- **Task item**: Print each line once more, unchanged, from the line holding "Select the blue VCC terminal label" to the end of the listing below.

- **Materials provided**:
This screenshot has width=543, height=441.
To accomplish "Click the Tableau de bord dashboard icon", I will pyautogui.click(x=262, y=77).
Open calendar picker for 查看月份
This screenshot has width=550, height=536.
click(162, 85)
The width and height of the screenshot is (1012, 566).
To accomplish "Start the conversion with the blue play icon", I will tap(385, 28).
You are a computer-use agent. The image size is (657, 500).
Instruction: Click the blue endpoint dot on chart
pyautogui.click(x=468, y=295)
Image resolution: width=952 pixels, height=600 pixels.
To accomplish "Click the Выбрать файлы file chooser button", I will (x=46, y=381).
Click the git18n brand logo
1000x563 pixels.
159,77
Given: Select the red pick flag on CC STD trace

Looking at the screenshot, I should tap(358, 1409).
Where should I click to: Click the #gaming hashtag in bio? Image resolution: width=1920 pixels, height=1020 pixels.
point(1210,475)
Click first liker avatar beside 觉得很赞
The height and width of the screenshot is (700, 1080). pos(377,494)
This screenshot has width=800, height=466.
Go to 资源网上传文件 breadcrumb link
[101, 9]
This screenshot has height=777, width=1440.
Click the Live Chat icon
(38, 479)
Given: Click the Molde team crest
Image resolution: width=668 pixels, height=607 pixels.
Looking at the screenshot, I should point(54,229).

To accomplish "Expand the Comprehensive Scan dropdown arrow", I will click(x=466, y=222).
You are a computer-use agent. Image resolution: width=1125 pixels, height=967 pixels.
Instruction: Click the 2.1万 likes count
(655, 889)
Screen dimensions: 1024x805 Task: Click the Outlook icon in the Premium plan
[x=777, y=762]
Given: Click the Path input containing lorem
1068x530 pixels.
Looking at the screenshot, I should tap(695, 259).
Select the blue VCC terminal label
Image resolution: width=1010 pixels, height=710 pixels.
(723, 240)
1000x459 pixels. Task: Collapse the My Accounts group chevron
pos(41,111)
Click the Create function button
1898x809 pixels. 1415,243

- **Task output**:
Select the blue VCC terminal label
Image resolution: width=1010 pixels, height=710 pixels.
(723, 240)
1000x459 pixels. Task: Collapse the My Accounts group chevron
pos(41,111)
Click the Create function button
1898x809 pixels. 1415,243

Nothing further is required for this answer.